In other words, if you look at the table and follow those two left-most columns, with the marginal tax rates first and the income ranges next, this will begin to make sense. The first $8,700 you earned was taxed at 10%. The next in earnings is taxed 15% – that’s the rate for all you earn between the 8,701st and 35,350th dollars, or a total $26,649 taxed at 15%. The remaining $4,649 is taxed at that marginal rate of 25%.

So, in total, you owed 15.08% to the federal government for 2012 income – not 25%.  Don’t think the IRS is after you – not yet at least.

2) Deductions to your tax bill

15.08% still isn’t the overall effective rate. As we’d mentioned earlier, it’s the effective rate before any deductions or exemptions.

Such tax breaks will lower your tax bill, although the amount varies from person to person: it depends on your choice of deduction, either standard or itemized.

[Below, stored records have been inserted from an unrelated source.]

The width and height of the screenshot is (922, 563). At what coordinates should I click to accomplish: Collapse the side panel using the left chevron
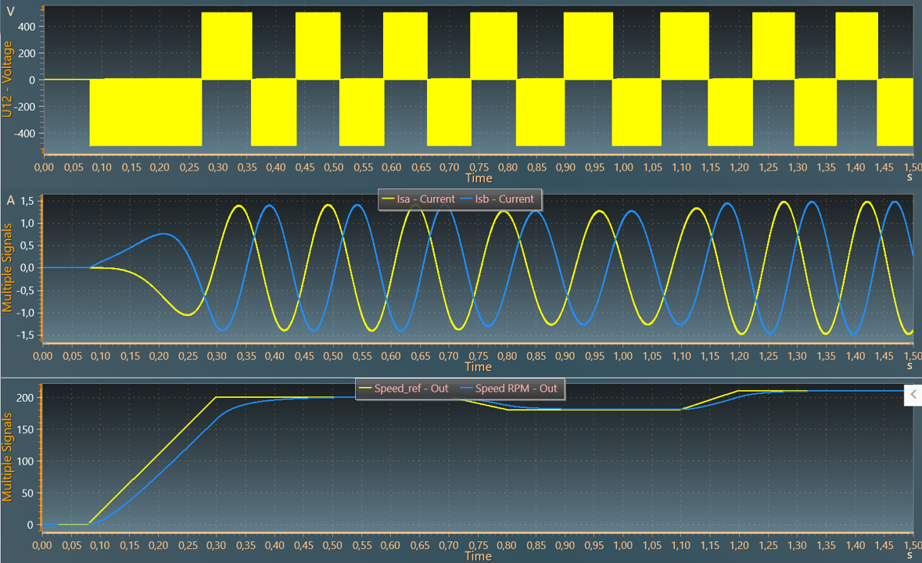913,396
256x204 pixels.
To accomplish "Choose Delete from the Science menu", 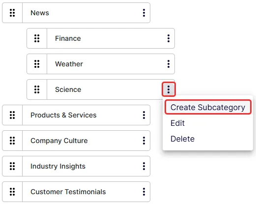I will click(182, 139).
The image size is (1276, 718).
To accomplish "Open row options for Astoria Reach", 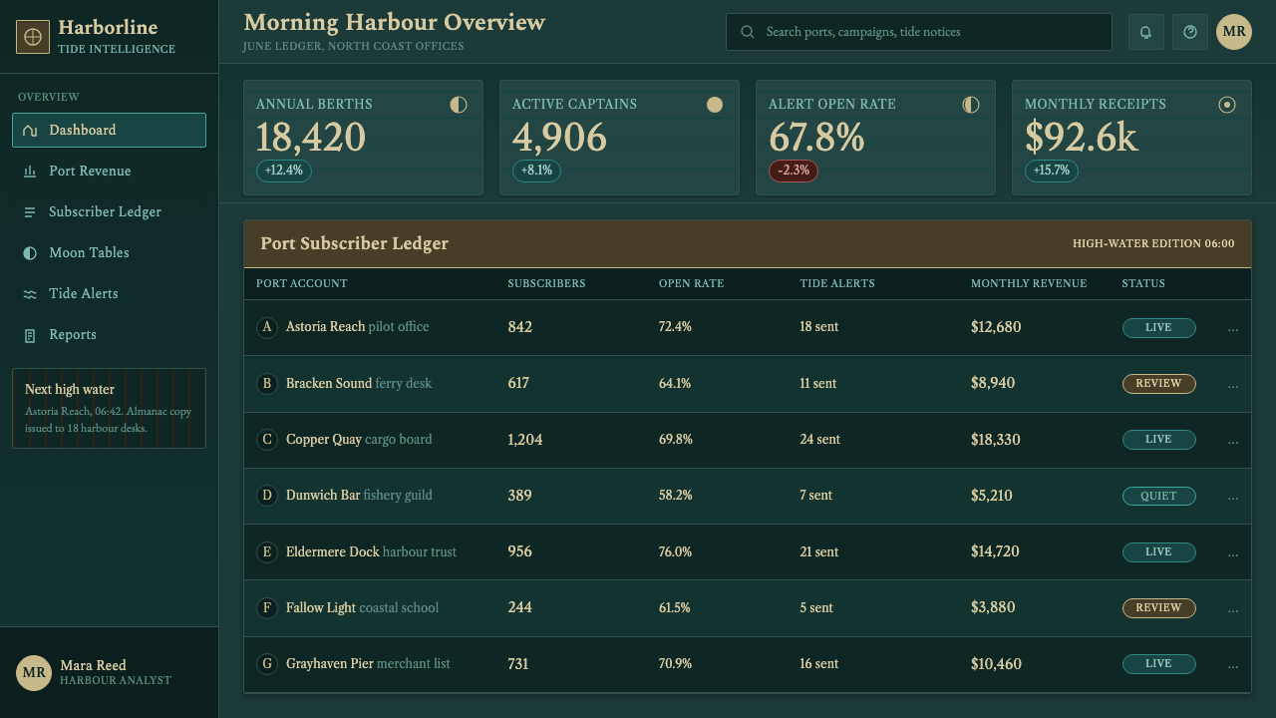I will click(1233, 328).
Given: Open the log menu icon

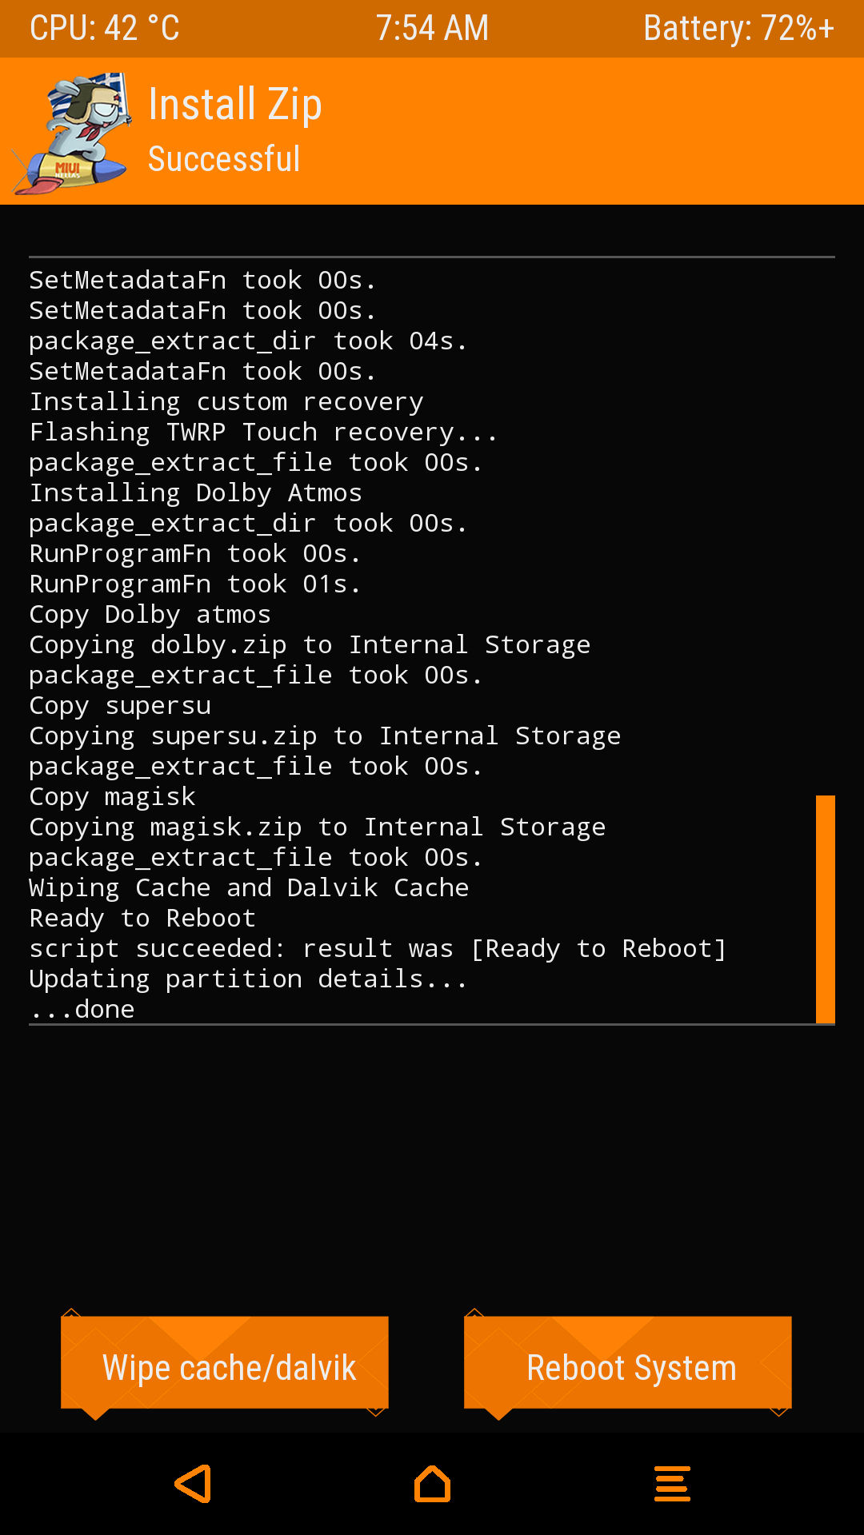Looking at the screenshot, I should [x=672, y=1484].
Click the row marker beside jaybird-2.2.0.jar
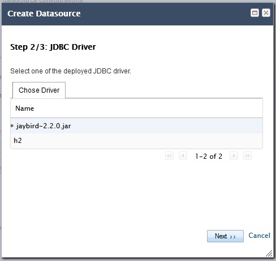276x261 pixels. pyautogui.click(x=12, y=125)
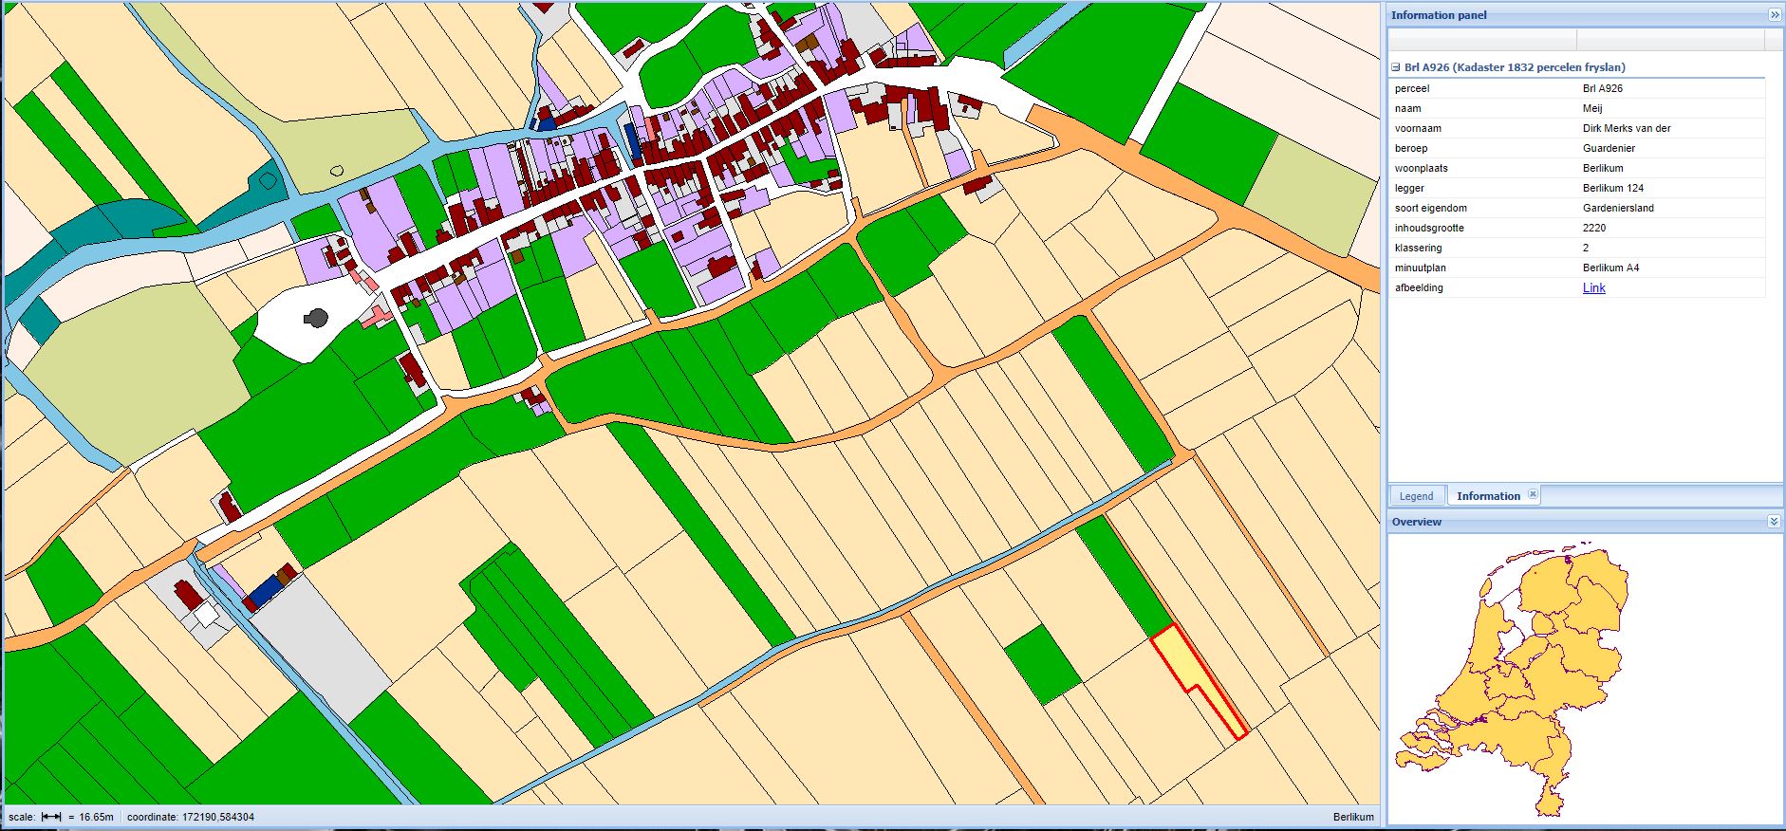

All are eligible for the former, the standard deduction, and it’s a flat amount. Here’s a list, by tax-filing status, for income made in the 2012 calendar year:

  • $5,950 for single filers or married couples filing separately.
  • $8,700 for head of household filers.
  • $11,900 for married couples filing jointly.

Some will claim this standard deduction, while others itemize because they stand to reduce their tax bill substantially more: they catalog their tax-deductible expenses, list them, add them up and deduct a given amount from their tax bill. Generally, that deduction is the given expense multiplied by your marginal tax rate.

It follows that, if you spend enough dough, it’s prudent to itemize your deductions because you’ll save boatloads of money. The wealthiest of the wealthiest cut hundreds of thousands of dollars from their tax bill this way.

There are a number of other reductions to your tax bill, too: exemptions, credits and more. They also reduce your tax liability, and, unlike deductions, some benefit lower-income Americans most, like the Earned Income Tax Credit.

3) Additions to your tax bill: the 1099

You know now that you can reduce your tax bill substantially. You may also have to do the opposite: shell out more.

If you get Form 1099 in the mail, it means you have to report additional income on your 1040 – income that doesn’t neatly fall under the wage-and-salary umbrella. There are a number of 1099s, but the most common may be the MISC, for freelancers – hence why those workers themselves are sometimes called 1099s, too.

As independent contractors, they’re not really salaried employees, and so their income doesn’t qualify for the same rates as most people’s income.

Rather, they’ll pay more: the companies with which freelancers do business are not obligated to withhold on Social Security and Medicare; they don’t match contributions like they would for full-time employees. So, when it comes to those two taxes, the freelancer pays more.